* [Text provided]
++++++++++++++++++++

Sunday Music: "Timebomb" By Old 97's

connecting to old emotions without beating yourself up (too much)

“No, no, you just don’t get it. Just try - yes, I know it’s country, but it’s not Froggy 101 country, it’s cool. Give it a chance, seriously.” - Me, too many times, 1996-2006

I’ve been trying to frame the Old 97’s since 1997 and it’s still hard. Pop-punk for outlaw country. Alt-country for cow-punkers. Texas for the rest of America. I don’t know.

Might be a high school thing. Maybe a 20-something thing too. The feeling of something inside you that’s capable of blowing you apart, and anyone and everybody around you too, and yet everybody is there, delicate, in some awareness of it, but balancing recklessness with deftness while hearing the same ticking and tocking.

High school is a good time to feel like you don’t have control over some of your emotions. The Old 97’s captured it. They grew on me from there too.

“I’ve got a timebomb, in my mind, mom / I hear it ticking but I don’t know why”

My outlaw country interests, like my Johnny Cash obsession coupled with my Hank/Waylon/Willie stuff, was regularly running into my punk interests, from Meat Puppets to Dead Milkmen, and then alt-rock adjacent albus from Uncle Tupelo and Whiskeytown and those Mike Ness solo records. Whatever the whiskey bottle version of a Molotov cocktail is. They were that.

++++++++++++++++++++

* [Given material]
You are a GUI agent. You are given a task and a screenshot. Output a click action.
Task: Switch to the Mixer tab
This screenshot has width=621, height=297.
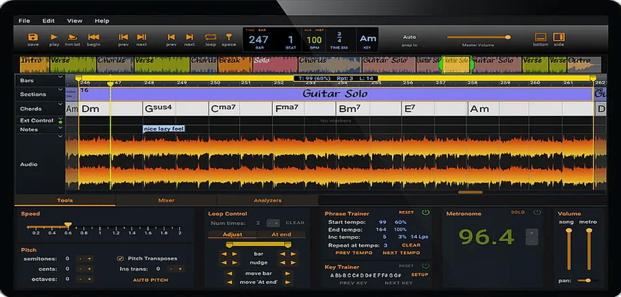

++++++++++++++++++++

* [Work request 1] In the essay on the Old 97's song "Timebomb," since what year has the writer been trying to frame the band?
* [Work request 2] Resume the essay on the Old 97's song "Timebomb," continuing past its final sentence.
The lines were drawn from a separate source.

* [Written answer 1] Since 1997.

* [Written answer 2]
“She's like a claymore, that's what she's there for / She's waiting 'round here to get blown apart”

The Old 97’s just manifested themselves in the ether. I’m looking back on the burnt orange CD cover and thinking about the army men cowboys aiming to shoot each other. I’m only now realizing they’re at the bottom of a beer aquarium or something. Hey, I was in high school, just because I’m singing all the whiskey songs doesn’t mean I’m drinking all the whiskey.

But, it resonated. And I kept coming back to it. Because of a balance I’m just starting to fully crack.

The emotions that feel like they can blow you up are still there inside of you.

If you want to make something that will resonate, you have to tap into an internal emotion that feels like it might detonate.

I’ve (mostly) matured past letting those emotions control me, but it doesn’t mean I can’t still harness some of their expulsion for propulsion. Music is a major (re)connector for me. TV, movies, and art in general do it too. They’re triggers. They’re forced reflections.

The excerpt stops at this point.